Agents Playing Poker

In progress
  • Go
  • Research
  • Agent evaluation
  • JSONL

What it is

A research harness where AI agents play heads-up no-limit Texas Hold’em against each other through a deterministic, headless Go game server. It’s a controlled environment for testing how different memory architectures affect agent performance over long sessions.

Agents communicate with the game server over a JSONL streaming protocol, receiving structured game-state messages and returning action messages. The experiment workflow runs controlled sessions across different memory strategies, exports artifacts, and analyzes outcomes.

Why I built it

Poker is a useful proving ground for agent memory because it demands both short-term reasoning (what just happened this hand) and long-term adaptation (what patterns has this opponent shown over 50 hands). It also has a deterministic scoring system, which makes it possible to run controlled comparisons between memory strategies with real statistical confidence.

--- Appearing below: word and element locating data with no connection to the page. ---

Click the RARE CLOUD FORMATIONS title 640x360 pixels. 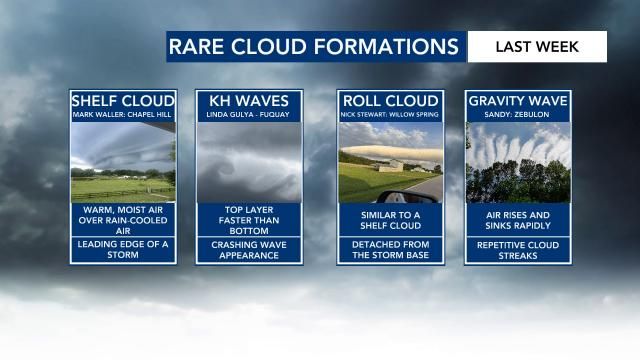tap(313, 47)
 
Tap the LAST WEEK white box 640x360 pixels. tap(537, 47)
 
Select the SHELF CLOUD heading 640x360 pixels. tap(122, 101)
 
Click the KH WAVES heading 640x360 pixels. tap(248, 101)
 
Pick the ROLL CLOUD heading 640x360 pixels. tap(391, 101)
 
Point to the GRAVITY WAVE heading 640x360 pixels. tap(518, 101)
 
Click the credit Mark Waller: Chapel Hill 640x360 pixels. tap(122, 115)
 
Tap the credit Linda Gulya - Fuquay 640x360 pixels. tap(248, 115)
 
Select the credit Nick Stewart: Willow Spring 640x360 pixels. tap(391, 115)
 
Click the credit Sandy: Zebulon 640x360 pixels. tap(518, 115)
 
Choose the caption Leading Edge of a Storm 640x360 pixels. tap(122, 249)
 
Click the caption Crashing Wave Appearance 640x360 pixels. tap(248, 249)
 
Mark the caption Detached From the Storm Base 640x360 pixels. tap(391, 249)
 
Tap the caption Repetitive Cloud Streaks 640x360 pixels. tap(518, 249)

The goal was to test whether AKG-backed memory could outperform the full-history baseline approach of dumping everything into the context window, and to understand the cost tradeoff.

Results

The harness proved empirically that AKG-backed agents maintain a strategic edge over full-history baselines while cutting inference costs by 90%. The AKG agents retain the strategically relevant context (opponent tendencies, betting patterns, key hands) and discard the noise, while full-history agents eventually bog down under the weight of their own context.

The 90% cost reduction isn’t a rounding error; it’s the difference between a memory architecture that scales and one that doesn’t.

How it works

The Go game server handles all game logic deterministically. Agents connect via a simple streaming protocol, receive structured state messages, and return actions without ever needing to track game rules themselves. This separation makes it easy to swap in different agent implementations and memory backends without changing the evaluation harness.

Experiment runs are fully reproducible and export structured artifacts for analysis.